→ What is being asked:
Only the lines below, from the one with "The width and height of the screenshot is (299, 195)." through the one with "Screen dimensions: 447x327", are to be written out, exactly.

→ Dataset extract:
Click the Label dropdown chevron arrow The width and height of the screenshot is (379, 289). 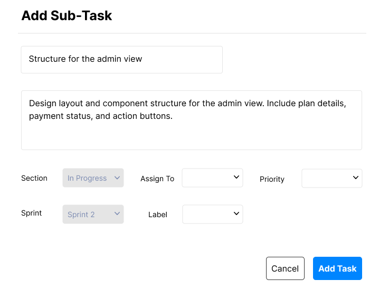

* * *

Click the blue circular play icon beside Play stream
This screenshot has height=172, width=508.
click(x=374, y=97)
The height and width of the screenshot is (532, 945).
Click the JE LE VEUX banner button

* * *

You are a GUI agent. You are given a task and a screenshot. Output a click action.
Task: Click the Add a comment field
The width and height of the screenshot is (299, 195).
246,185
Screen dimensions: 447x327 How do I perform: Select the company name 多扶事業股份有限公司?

→ Written solution:
The width and height of the screenshot is (299, 195).
246,185
Screen dimensions: 447x327 How do I perform: Select the company name 多扶事業股份有限公司?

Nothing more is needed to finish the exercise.